Dataset content: Begin

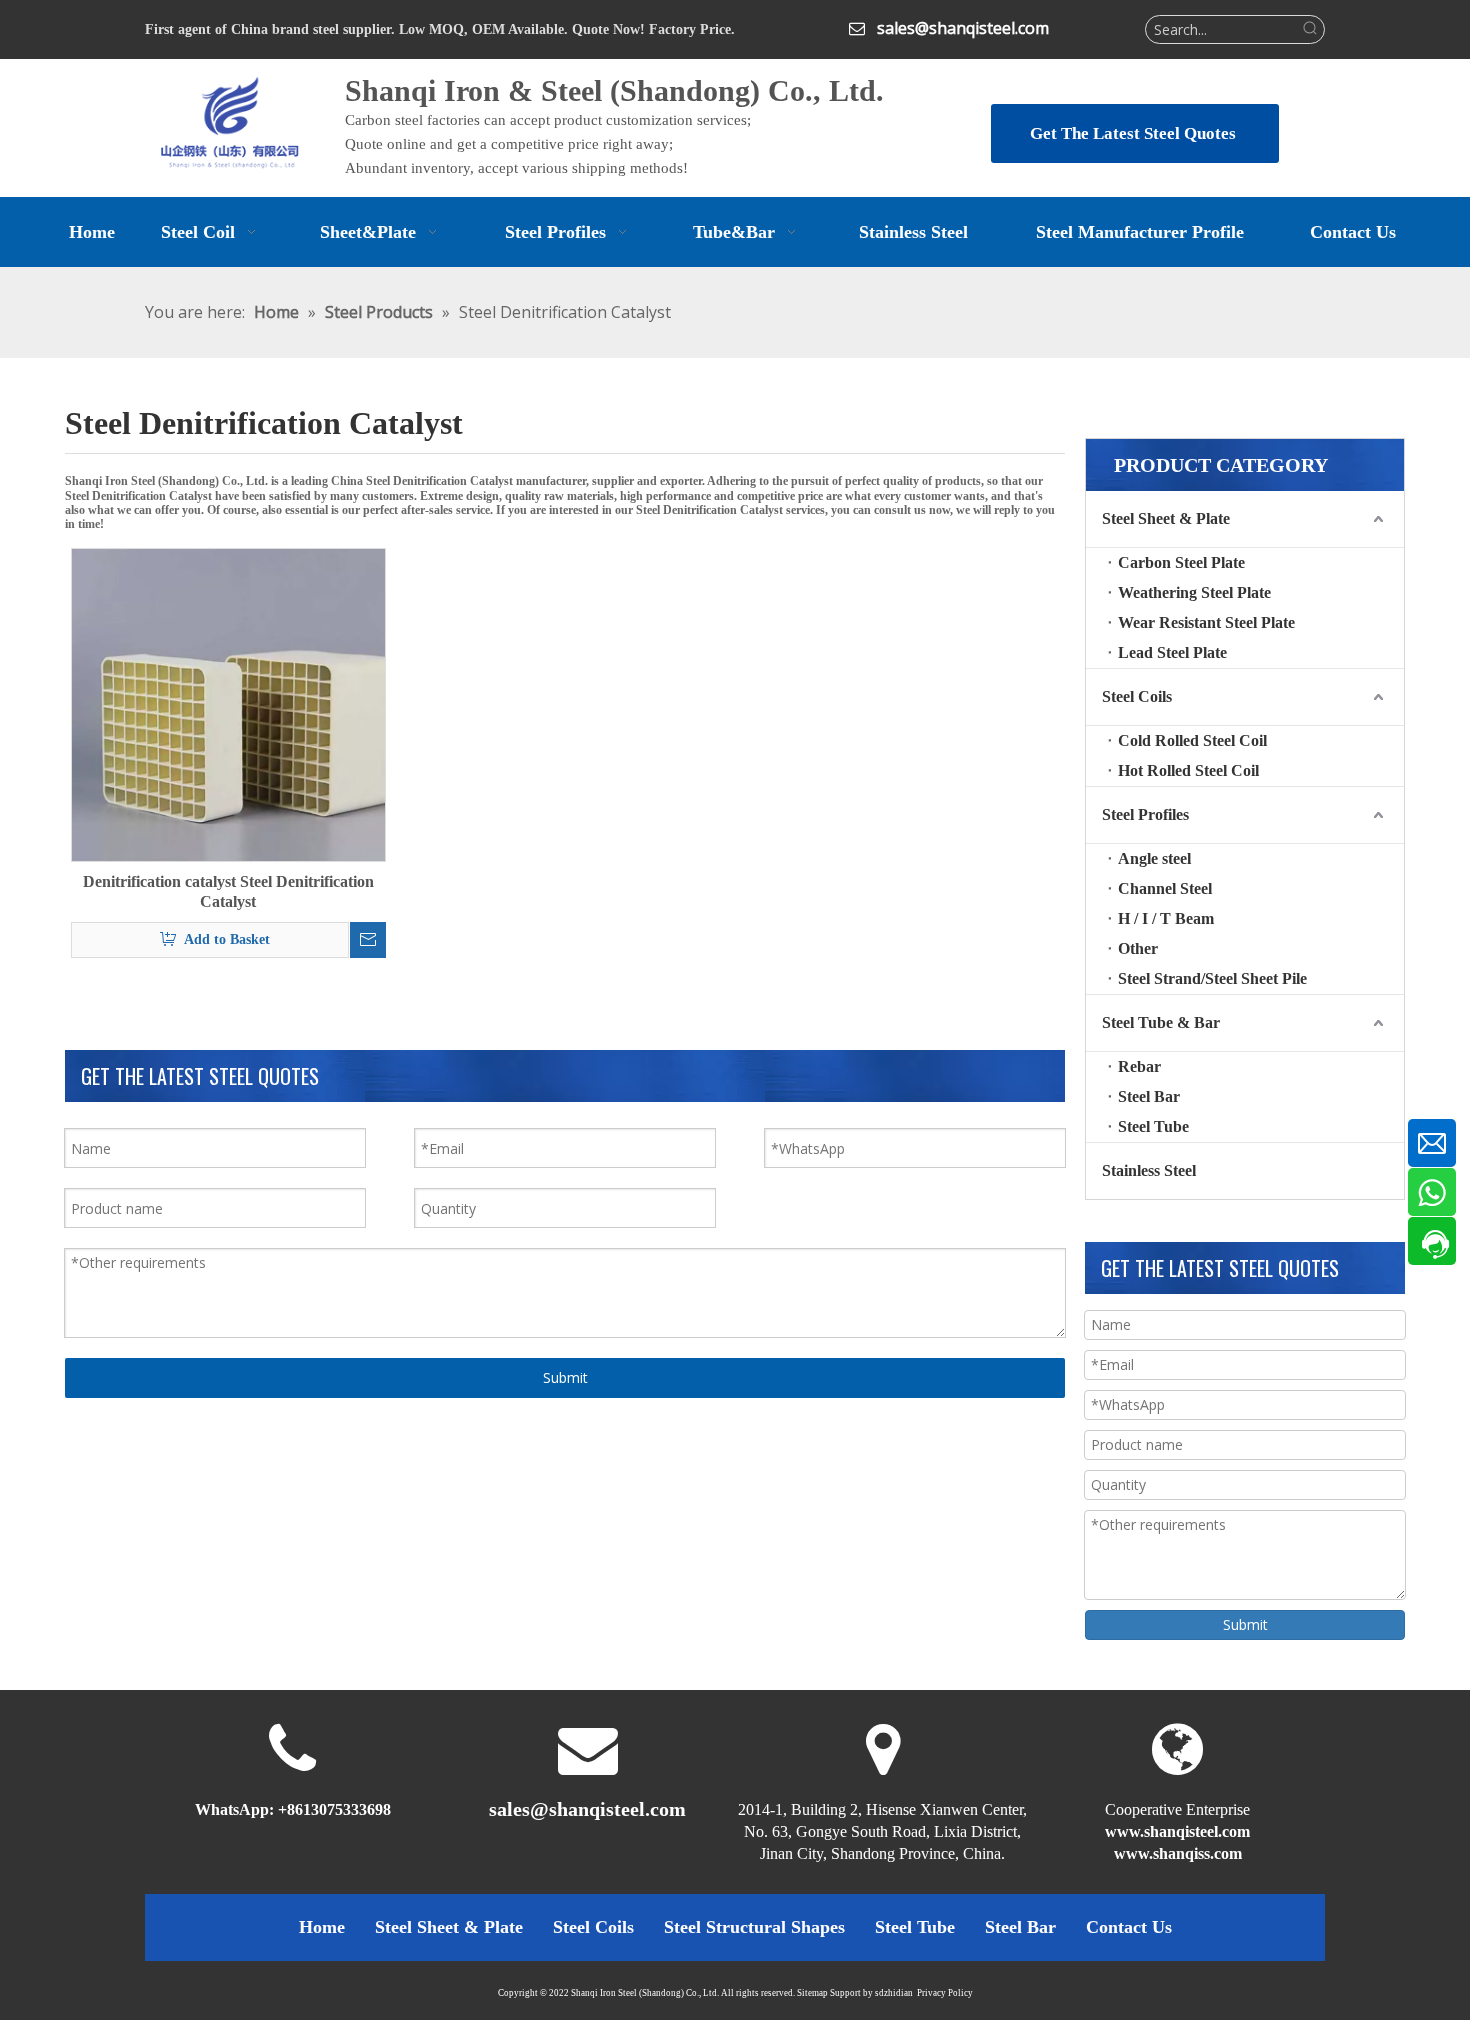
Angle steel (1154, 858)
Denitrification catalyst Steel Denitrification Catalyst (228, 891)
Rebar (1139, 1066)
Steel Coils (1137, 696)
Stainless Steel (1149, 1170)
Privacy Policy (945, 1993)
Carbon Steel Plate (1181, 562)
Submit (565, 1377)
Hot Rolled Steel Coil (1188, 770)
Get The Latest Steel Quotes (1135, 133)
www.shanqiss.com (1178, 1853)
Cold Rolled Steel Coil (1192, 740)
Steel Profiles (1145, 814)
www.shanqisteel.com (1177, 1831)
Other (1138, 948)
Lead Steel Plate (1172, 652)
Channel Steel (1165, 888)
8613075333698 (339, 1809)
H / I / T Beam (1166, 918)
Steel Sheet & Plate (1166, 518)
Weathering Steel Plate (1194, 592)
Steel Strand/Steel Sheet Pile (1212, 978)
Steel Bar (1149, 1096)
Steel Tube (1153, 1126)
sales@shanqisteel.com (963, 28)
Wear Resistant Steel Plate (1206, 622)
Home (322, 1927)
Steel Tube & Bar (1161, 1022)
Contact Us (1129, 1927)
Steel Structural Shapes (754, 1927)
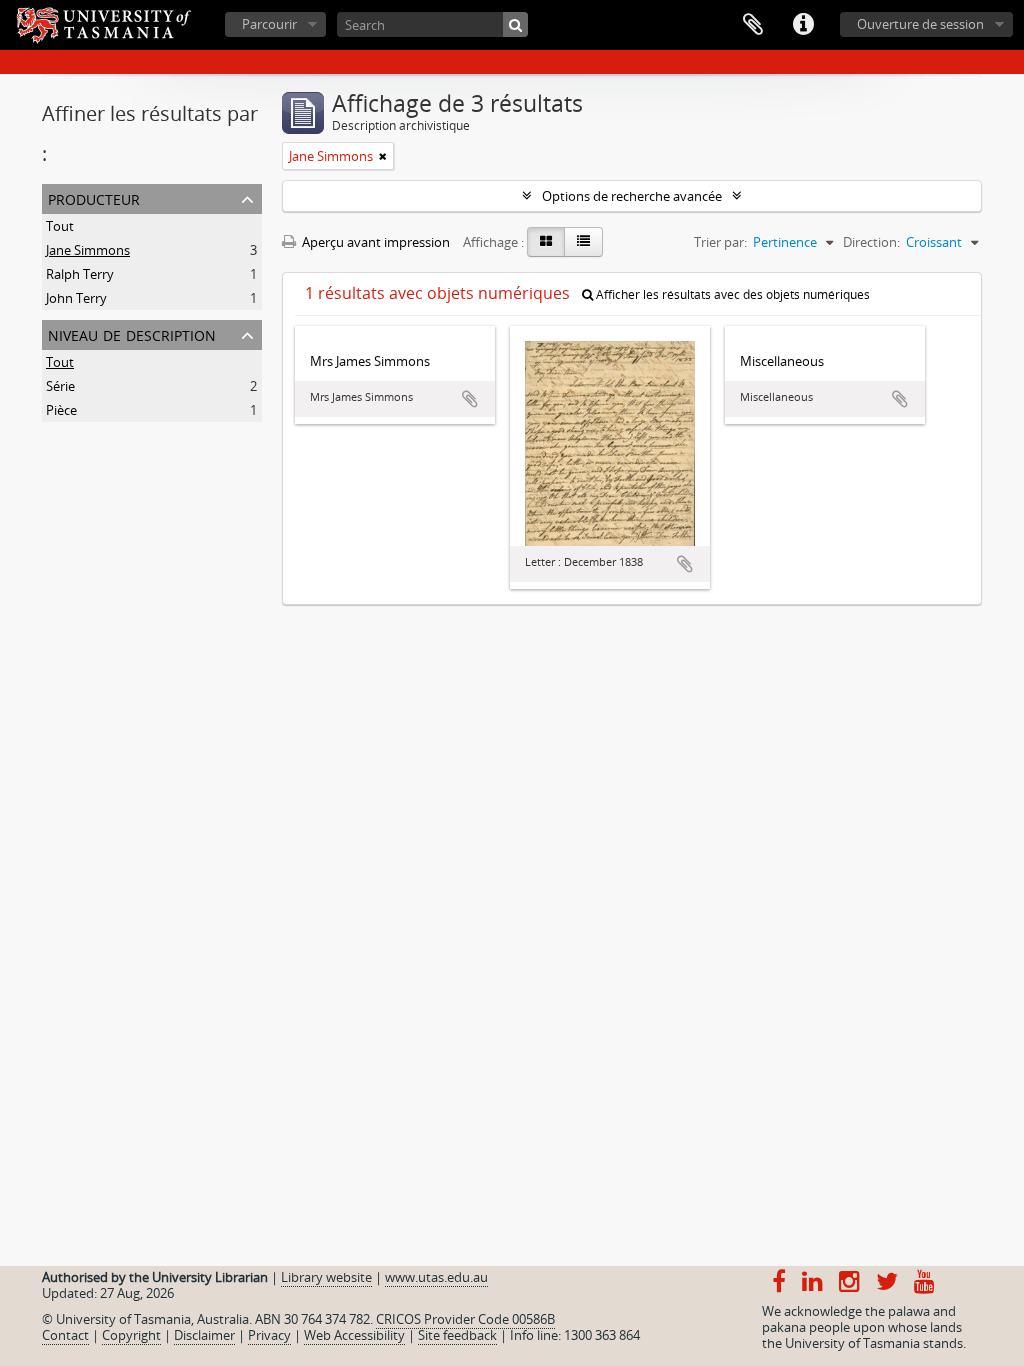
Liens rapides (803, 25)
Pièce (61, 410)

Dataset content: End

Aim of the task.
Exclude the pictures. Write out the remaining data exactly.

Exercise response.
Angle steel (1154, 858)
Denitrification catalyst Steel Denitrification Catalyst (228, 891)
Rebar (1139, 1066)
Steel Coils (1137, 696)
Stainless Steel (1149, 1170)
Privacy Policy (945, 1993)
Carbon Steel Plate (1181, 562)
Submit (565, 1377)
Hot Rolled Steel Coil (1188, 770)
Get The Latest Steel Quotes (1135, 133)
www.shanqiss.com (1178, 1853)
Cold Rolled Steel Coil (1192, 740)
Steel Profiles (1145, 814)
www.shanqisteel.com (1177, 1831)
Other (1138, 948)
Lead Steel Plate (1172, 652)
Channel Steel (1165, 888)
8613075333698 (339, 1809)
H / I / T Beam (1166, 918)
Steel Sheet & Plate (1166, 518)
Weathering Steel Plate (1194, 592)
Steel Strand/Steel Sheet Pile (1212, 978)
Steel Bar (1149, 1096)
Steel Tube (1153, 1126)
sales@shanqisteel.com (963, 28)
Wear Resistant Steel Plate (1206, 622)
Home (322, 1927)
Steel Tube & Bar (1161, 1022)
Contact Us (1129, 1927)
Steel Structural Shapes (754, 1927)
Liens rapides (803, 25)
Pièce (61, 410)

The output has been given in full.